Decide whether each statement agrees with the shooting-drill text, answering yes or no and quoting the deciding words: (a) The transition benchmark has the shooter fire two rounds onto each target. (b) The Bill Drill uses three targets set five yards away. (c) A timer is needed to tell whether split and transition times were close to the same.

--- START Passage provided ---

For police training, I like to use multiple targets placed close together to signify a threat that is moving.  I have students think of close multiple targets during training as a single moving threat.  This is easier and less time consuming than setting up a bunch of movers.  This also works well for ranges that do not have moving target systems.  I will also incorporate multiple targets together in a stage that will put the shooter in motion while engaging.


A good target transition time benchmark is to set three targets at 5five yards in front of you.  The targets should be on line with no more than three feet between each target.  Now fire two rounds onto each target.  The goal is to have your split times and transition times the same as this is faster and more accurate. 


So instead of it sounding like:


bangbang ------- bangbang ------- bang-bang


It should all sound the same:


bang- - bang- -bang- -bang- -bang- -bang


It does not really matter what the split and transition time actually are, as long as they are very close to the same.  Once this is achieved, you can work on speeding up.  You should train to transition between targets moving from both right to left and left to right.


Being able to shoot multiple threats is important, however, the main goal with improving your transition time on close targets is to improve your ability to place fast accurate rounds onto a moving threat.


Even without a timer you can easily tell by feel and sound if your split and transition times were close to the same.


Practice Drills:


See what you need to see:


Place a target at three yards in front of you.  Draw and fire a single round the instant your sights intersect your vision.  Pay attention to what you saw (sight picture) and compare where your round hit.  Practice until you can draw and your front sight comes into focus the instant it is brought up and intersects your line of vision.


From what you saw of your sight can you say where your round hit before looking at your target?  Also once you are making good hits go ahead and increase the distance.  Then add lateral movement on your draw.


Bill Drills (will work draw, flinching, and split times):


Place a single target five yards in front of you.  Draw and fire six rounds as fast as you can put them on an 8 X 11 piece of paper.  Do not blink!  Watch your sight lift and return.


This is probably the best practice drill to learn fast accurate fire.  You can perform this drill from different distances (3yrd to 25yrd).  Obviously you will need more sight focus the greater the distance.

--- END Passage provided ---
--- START Given material ---

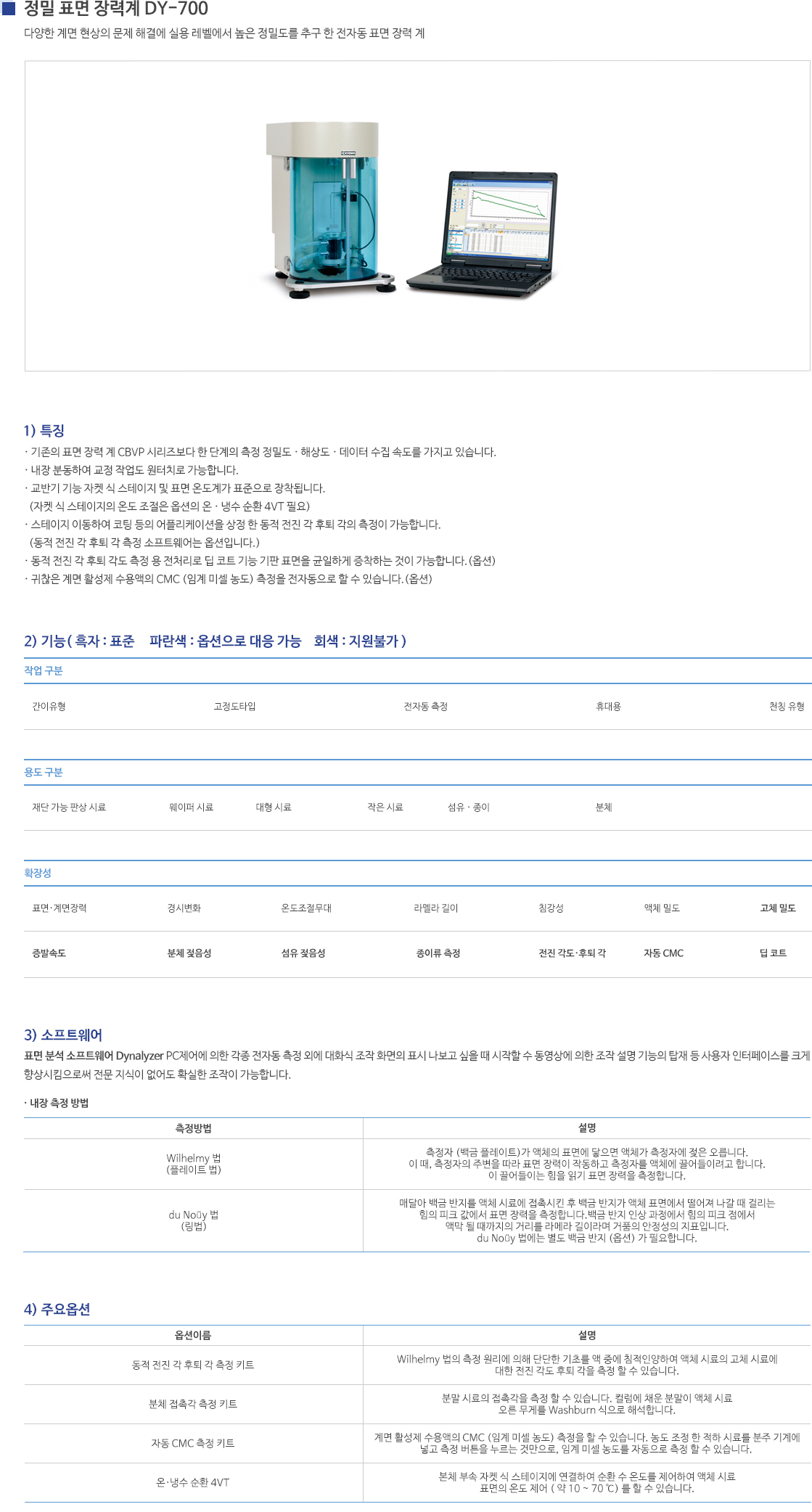The image size is (812, 1512).
Task: Select the '작업 구분' category label
Action: tap(44, 671)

--- END Given material ---

*Solution to the exercise*
(a) Yes: "Now fire two rounds onto each target."
(b) No: "Place a single target five yards in front of you."
(c) No: "Even without a timer you can easily tell by feel and sound if your split and transition times were close to the same."